How to complete this task: Return all of the entries word for word, but omit the pictures they contain.

━━━━━━━━

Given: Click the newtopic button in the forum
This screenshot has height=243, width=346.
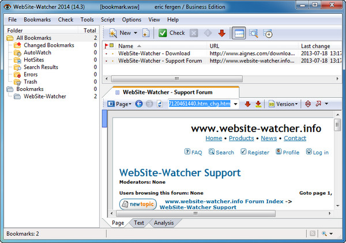Looking at the screenshot, I should 138,204.
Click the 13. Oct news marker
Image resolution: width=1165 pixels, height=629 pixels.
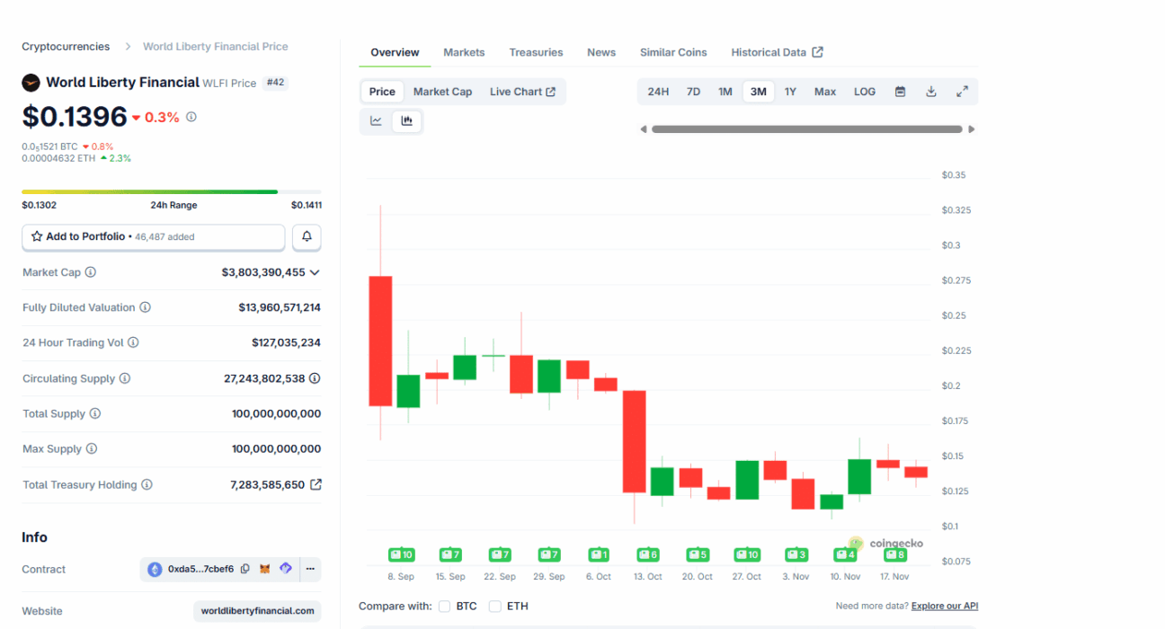648,554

━━━━━━━━

Solution for this exercise:
Given: Click the newtopic button in the forum
This screenshot has height=243, width=346.
Looking at the screenshot, I should 138,204.
Click the 13. Oct news marker
Image resolution: width=1165 pixels, height=629 pixels.
648,554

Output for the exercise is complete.